The availability of the Offer to CryptoLogic Shareholders who are not resident in the United Kingdom, Guernsey, Canada or the United States may be affected by the laws of the relevant jurisdictions in which they are resident. Persons who are not resident in the United Kingdom, Guernsey, Canada or the United States should inform themselves of, and observe, any applicable requirements.
Notice to US investors
The Offer is for the securities of a company organised under the laws of Guernsey and is subject to the procedure and disclosure requirements of the United Kingdom, Guernsey and Canada, which are different from those of the United States. The Offer is being made in the United States pursuant to Sections 14(d) and 14(e) of, and Regulations 14D and 14E under, the US Securities Exchange Act of 1934, as amended (the “Exchange Act”), subject to the exemptions provided by Rule 14d-1(d) under the Exchange Act, and otherwise in accordance with the requirements of the Code. Accordingly, the Offer is subject to disclosure and other procedural requirements, including with respect to market purchases, withdrawal rights, the offer timetable, settlement procedures and timing of payments that are different from those applicable under US domestic tender offer procedures and laws.

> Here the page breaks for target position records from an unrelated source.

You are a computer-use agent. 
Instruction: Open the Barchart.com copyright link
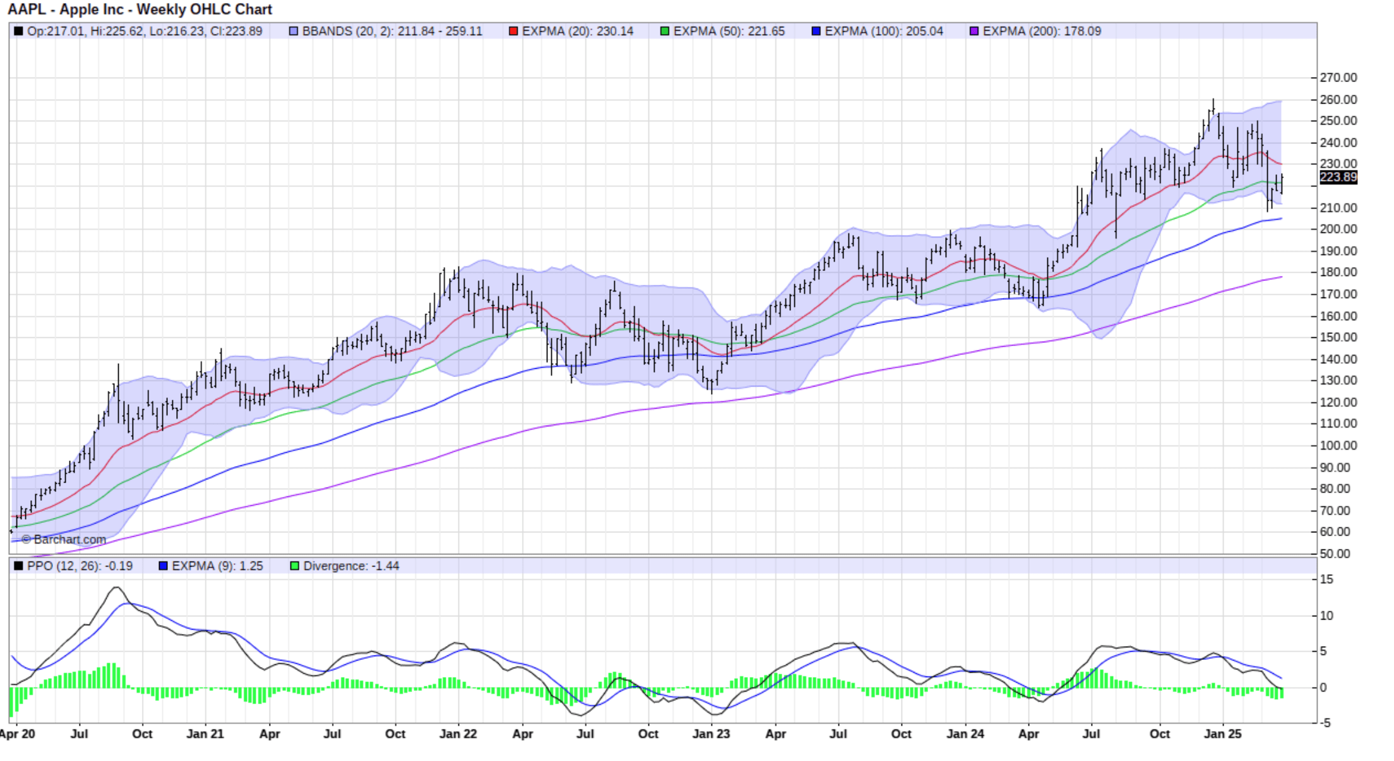click(63, 540)
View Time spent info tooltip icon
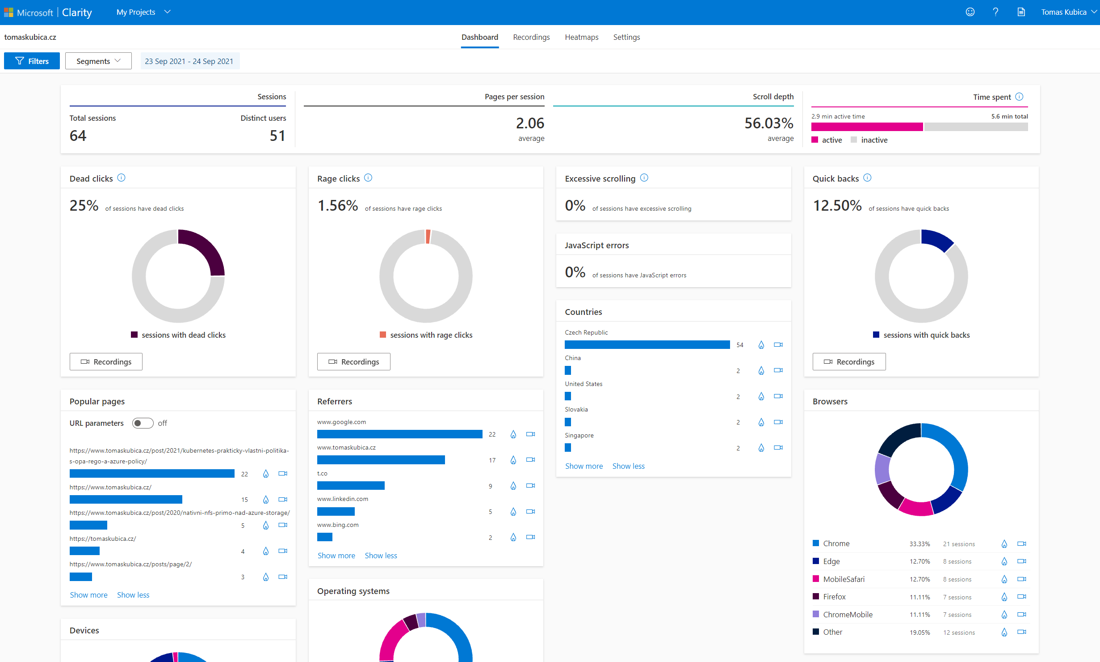 (x=1019, y=97)
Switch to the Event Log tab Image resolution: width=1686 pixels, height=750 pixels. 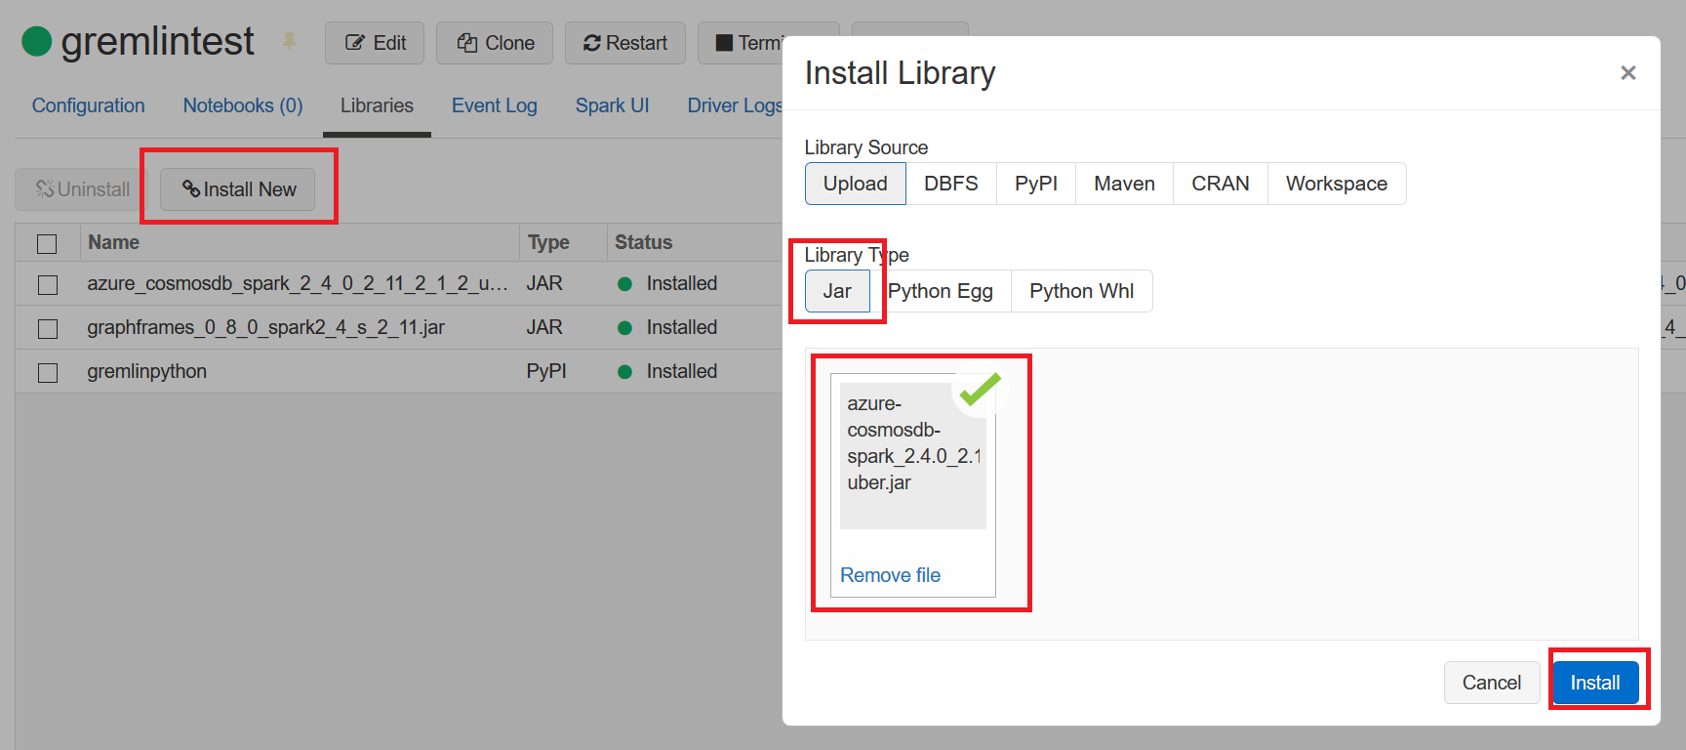(x=494, y=105)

This Announcement is for informational purposes only and does not constitute an offer to sell or an invitation to purchase any securities or the solicitation of an offer to buy any securities, pursuant to the Offer or otherwise. This Announcement also does not constitute a Solicitation/ Recommendation Statement under the rules and regulations of the SEC. The Offer will be made solely by means of an Offer Document, the Form of Acceptance accompanying the Offer Document and any other documents required by applicable law, which will contain the full terms and conditions of the Offer, including details of how the Offer may be accepted. In the United States, Amaya will file with the SEC a Tender Offer Statement on Schedule TO containing the Offer Document and other related documentation and CryptoLogic will file with the SEC a Solicitation/Recommendation Statement on Schedule 14D-9 on or about the date the Offer Document is mailed to CryptoLogic Shareholders.

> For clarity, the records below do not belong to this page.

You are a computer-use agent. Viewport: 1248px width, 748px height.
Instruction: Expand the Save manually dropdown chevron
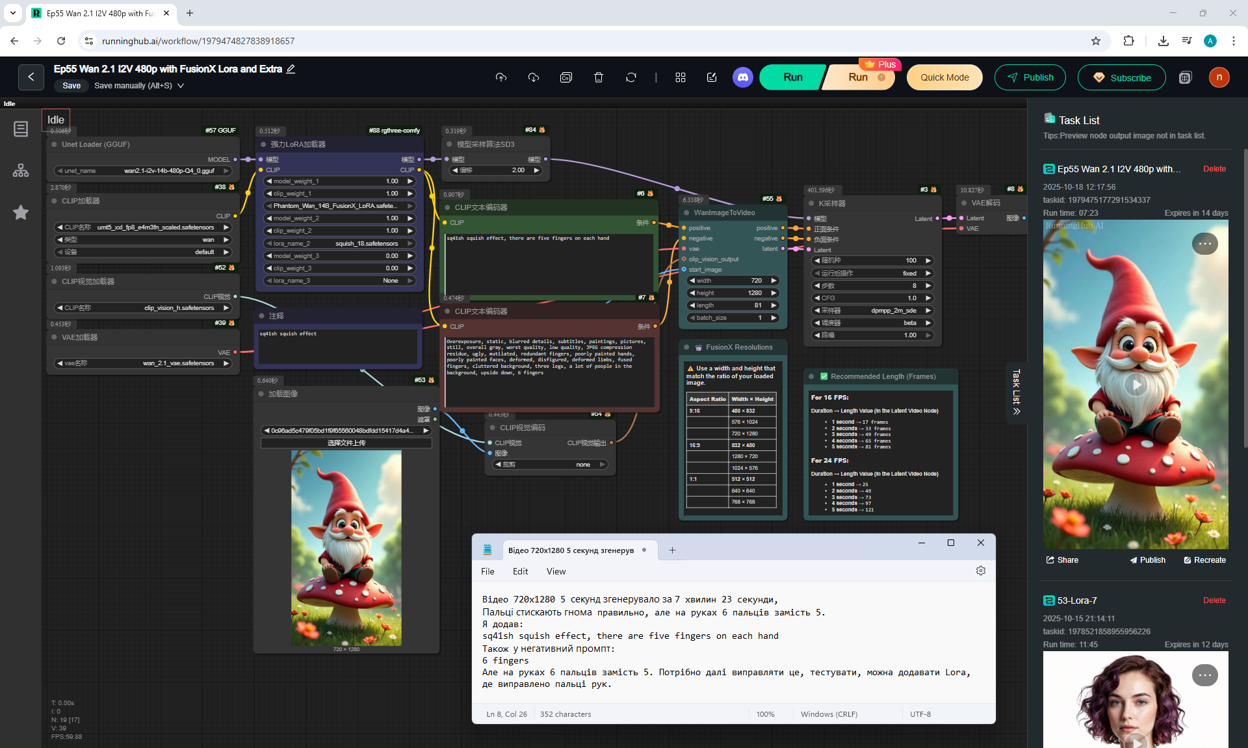(x=181, y=86)
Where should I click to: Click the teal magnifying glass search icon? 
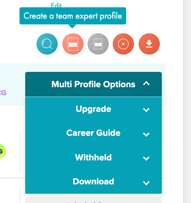[47, 44]
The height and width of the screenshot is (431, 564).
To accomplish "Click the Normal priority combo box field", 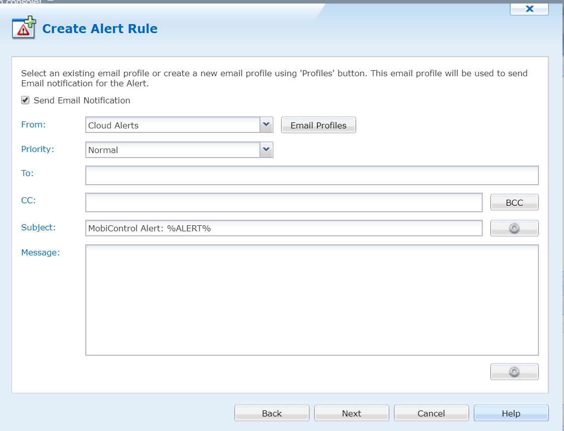I will click(x=173, y=150).
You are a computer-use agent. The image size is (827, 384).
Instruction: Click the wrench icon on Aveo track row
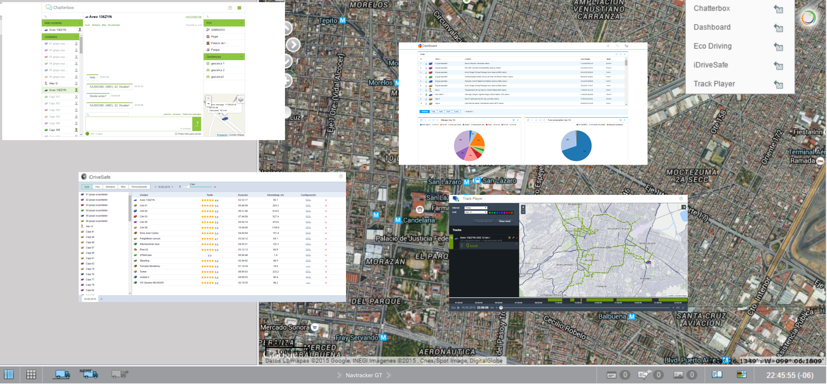pos(513,238)
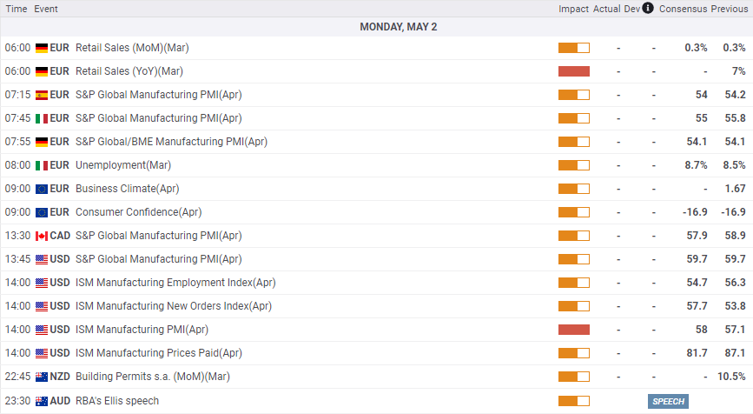
Task: Click the SPEECH badge on the RBA row
Action: (x=667, y=401)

Free copies of the Schedule TO, the Schedule 14D-9 and the other related documents to be filed by Amaya or CryptoLogic in connection with this Offer will be available on the SEC’s website at http://www.sec.gov. The Offer Document, Form of Acceptance accompanying the Offer Document and any other documents required by applicable law will be made available to all CryptoLogic Shareholders, Exchangeable Shareholders and CryptoLogic Option Holders at no charge to them.CryptoLogic Shareholders are advised to read the Offer Document and the accompanying Form of Acceptance because they contain important information. CryptoLogic Shareholders in the United States are also advised to read the Tender Offer Statement and the Solicitation/Recommendation Statement because they contain important information.